= PROVIDED TEXT =
* START *

It should not surprise us that this subject has become a growing focus of interest. There has been a revolution in the past decade in digital imaging and visual technology. We live in a world of pixels — picture elements — not only on our monitors but also in our everyday lives. Ours is as much a visual culture as a written or oral one, and of late, images, more than print and speech, have had the greatest impact: Visualize Katrina, Abu Ghraib, 9/11.
All such images are, in effect, snapshots. The word is derived from shooting quickly with little or no aim. The catalog that accompanies a new exhibition, “The Art of the American Snapshot,” which runs through the end of the year at the National Gallery of American Art, in Washington, explains that snapshots became popular in the 1890s, with the invention of the Kodak camera and new technologies for the reproduction of images in newspapers and books.
The National Gallery’s story is thus in part the story of Kodak and technical improvements in camera and film, from the Brownie, in 1900, to the “modern Kodak,” in 1927, to the introduction of Kodacolor, in 1942, and the Instamatic camera, in 1963. Competing with Kodak was the Leica, a mass-market 35-mm camera introduced in 1925, and the Polaroid Land Camera, released in 1948.
But, as the catalog also tells us, snapshots “exert an undeniable power,” and the exhibition, which surveys the genre from the 1880s to the 1970s, makes clear why. It is not merely the sheer number of the mainly private, everyday pictures that makes them compelling. (According to Sarah Greenough, one of the curators, as of 1977 nearly nine billion snapshots were taken each year, more than double the rate of 10 years earlier.) Rather it is the way the snapshots of each era capture particular moments and yet also transcend time.
Gazing at the images gathered here, which come from the collection of Robert E. Jackson, an art historian and businessman, I was struck by the recurrence of themes: domesticity, laughter, clowning, leisure activities. Through the decades, Americans hide their faces, cavort at the beach, take portraits of their children, and are caught unawares, asleep, or sometimes in acts of intimacy. Comparisons across the century become suggestive of larger cultural changes: Three swimming pictures, from the 1920s, 1940s, and 1960s, provide an opportunity to think about shifts from companionship to solitude, from self-reliance to consumption. One portrays two naked friends with their dog; one shows a swimmer in the water from the neck down; one displays a red-headed woman lying on a float in her backyard pool.

* END *

= WORK TO BE COMPLETED =
Translate this sentence from the text on snapshots into Spanish: "There has been a revolution in the past decade in digital imaging and visual technology."

= DATA EXTRACT =
* START *

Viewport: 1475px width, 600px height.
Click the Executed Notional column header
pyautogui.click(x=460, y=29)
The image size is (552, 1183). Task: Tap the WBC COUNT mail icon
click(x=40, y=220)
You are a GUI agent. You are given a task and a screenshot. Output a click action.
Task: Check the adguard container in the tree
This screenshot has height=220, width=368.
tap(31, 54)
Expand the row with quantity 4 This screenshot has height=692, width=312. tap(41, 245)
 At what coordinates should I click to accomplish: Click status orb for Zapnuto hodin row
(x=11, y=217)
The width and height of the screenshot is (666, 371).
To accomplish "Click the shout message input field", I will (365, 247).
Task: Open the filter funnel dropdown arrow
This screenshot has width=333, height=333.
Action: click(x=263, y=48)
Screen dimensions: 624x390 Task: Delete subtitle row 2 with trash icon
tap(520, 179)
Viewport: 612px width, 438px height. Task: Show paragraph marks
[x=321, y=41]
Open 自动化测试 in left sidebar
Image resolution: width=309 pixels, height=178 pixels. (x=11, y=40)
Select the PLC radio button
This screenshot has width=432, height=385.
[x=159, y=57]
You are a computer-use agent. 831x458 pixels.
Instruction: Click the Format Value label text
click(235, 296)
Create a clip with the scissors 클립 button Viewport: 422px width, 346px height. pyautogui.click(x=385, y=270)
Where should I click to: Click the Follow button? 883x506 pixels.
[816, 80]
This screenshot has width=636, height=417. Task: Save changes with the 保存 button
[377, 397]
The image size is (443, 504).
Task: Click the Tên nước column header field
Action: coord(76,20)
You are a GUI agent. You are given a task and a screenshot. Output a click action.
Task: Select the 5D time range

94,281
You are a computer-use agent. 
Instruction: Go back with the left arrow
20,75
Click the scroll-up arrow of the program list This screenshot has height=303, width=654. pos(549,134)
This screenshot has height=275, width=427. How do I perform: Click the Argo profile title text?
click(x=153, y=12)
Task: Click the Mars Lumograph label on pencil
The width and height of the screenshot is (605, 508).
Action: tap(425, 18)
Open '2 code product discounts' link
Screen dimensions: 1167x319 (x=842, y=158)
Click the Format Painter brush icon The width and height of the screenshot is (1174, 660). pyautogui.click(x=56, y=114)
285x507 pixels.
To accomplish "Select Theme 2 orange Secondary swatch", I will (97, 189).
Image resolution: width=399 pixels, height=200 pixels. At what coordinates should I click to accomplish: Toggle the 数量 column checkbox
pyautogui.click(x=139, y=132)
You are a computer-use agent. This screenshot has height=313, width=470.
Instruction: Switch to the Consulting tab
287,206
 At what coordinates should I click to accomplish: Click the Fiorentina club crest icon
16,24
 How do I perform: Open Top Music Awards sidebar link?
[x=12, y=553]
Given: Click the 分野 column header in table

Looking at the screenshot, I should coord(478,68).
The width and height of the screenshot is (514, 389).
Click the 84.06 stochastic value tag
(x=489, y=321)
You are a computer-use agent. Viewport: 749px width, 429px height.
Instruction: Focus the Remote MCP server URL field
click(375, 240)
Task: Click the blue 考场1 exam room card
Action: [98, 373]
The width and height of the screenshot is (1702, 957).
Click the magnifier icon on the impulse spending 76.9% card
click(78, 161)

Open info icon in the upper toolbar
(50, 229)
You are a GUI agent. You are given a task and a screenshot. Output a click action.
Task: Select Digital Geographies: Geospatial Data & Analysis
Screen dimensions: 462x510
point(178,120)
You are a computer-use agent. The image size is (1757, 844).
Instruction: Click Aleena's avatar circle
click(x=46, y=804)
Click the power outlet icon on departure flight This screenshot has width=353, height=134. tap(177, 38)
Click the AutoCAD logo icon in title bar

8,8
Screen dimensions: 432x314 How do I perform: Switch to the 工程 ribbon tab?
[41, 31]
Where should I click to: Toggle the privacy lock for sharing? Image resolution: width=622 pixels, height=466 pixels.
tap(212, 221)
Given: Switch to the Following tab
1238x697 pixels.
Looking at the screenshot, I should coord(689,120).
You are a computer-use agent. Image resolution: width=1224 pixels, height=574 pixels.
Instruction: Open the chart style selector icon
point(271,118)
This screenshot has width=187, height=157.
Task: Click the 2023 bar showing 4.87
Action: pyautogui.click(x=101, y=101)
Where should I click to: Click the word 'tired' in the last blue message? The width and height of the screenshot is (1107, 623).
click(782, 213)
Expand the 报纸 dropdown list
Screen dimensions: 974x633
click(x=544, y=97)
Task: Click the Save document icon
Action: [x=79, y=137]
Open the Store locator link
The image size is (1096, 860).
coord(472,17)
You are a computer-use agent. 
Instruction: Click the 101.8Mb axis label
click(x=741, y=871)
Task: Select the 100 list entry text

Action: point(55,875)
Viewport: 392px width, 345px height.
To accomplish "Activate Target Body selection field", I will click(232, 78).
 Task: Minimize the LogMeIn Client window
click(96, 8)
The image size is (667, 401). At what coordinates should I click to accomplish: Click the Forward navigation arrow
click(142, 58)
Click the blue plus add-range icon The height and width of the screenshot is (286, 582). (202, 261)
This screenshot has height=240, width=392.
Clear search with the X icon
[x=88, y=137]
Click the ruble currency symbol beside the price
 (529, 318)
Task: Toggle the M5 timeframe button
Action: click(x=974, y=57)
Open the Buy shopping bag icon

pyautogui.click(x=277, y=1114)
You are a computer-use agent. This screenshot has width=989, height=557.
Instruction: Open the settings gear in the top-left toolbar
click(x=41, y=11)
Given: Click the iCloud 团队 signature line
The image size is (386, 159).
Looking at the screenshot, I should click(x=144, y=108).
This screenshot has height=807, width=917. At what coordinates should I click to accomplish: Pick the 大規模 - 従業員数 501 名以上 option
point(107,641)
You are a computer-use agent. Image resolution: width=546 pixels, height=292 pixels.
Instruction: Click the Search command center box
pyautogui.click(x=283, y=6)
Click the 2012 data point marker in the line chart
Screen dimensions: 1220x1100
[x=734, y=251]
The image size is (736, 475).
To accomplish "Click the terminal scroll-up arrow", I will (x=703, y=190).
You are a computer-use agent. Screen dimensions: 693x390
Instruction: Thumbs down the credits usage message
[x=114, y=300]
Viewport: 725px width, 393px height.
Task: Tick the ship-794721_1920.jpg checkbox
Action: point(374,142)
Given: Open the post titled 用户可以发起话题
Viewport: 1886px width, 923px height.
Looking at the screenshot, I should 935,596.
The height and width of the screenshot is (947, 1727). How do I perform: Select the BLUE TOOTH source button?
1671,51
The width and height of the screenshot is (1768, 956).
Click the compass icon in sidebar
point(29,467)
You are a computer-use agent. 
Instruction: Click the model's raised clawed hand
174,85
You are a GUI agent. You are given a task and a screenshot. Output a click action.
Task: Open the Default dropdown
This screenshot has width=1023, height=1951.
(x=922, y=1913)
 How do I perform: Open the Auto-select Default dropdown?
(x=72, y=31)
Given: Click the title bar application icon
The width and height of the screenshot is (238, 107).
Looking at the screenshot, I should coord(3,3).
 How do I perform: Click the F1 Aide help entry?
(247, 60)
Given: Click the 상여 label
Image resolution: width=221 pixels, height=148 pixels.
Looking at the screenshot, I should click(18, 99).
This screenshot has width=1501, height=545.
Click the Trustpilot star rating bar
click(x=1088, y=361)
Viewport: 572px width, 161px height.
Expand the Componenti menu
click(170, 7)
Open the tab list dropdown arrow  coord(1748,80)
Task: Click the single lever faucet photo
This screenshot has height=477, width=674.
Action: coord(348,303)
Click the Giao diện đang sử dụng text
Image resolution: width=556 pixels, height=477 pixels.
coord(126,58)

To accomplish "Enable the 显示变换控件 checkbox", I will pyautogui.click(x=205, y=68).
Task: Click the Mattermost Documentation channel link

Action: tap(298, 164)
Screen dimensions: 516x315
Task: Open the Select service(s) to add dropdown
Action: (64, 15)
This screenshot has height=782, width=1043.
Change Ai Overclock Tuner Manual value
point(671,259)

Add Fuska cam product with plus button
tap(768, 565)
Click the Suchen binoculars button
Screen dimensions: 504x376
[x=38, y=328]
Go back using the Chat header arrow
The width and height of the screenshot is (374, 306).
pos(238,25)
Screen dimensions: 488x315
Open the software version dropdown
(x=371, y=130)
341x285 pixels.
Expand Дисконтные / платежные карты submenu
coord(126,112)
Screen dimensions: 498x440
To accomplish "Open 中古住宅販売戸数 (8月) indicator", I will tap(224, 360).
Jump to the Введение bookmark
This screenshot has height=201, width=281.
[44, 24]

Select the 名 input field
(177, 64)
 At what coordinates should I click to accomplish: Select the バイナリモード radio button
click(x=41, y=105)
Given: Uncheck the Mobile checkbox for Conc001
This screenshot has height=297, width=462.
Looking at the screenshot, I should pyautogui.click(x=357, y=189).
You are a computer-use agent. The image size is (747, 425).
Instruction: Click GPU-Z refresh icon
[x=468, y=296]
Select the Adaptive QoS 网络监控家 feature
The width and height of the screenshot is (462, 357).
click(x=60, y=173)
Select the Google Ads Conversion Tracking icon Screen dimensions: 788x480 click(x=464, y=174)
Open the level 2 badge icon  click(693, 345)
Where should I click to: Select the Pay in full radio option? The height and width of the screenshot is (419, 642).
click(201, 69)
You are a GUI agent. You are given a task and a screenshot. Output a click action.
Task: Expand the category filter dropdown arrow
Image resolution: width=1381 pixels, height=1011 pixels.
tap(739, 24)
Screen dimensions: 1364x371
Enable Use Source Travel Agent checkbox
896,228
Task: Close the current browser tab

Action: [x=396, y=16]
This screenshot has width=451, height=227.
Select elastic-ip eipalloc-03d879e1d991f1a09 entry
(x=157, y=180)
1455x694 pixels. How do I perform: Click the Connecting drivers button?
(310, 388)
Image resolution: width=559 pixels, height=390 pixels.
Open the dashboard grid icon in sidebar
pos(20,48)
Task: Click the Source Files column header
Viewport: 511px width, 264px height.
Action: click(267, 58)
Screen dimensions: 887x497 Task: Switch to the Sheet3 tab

* END *

= EXERCISE OUTPUT =
En la última década se ha producido una revolución en la imagen digital y la tecnología visual.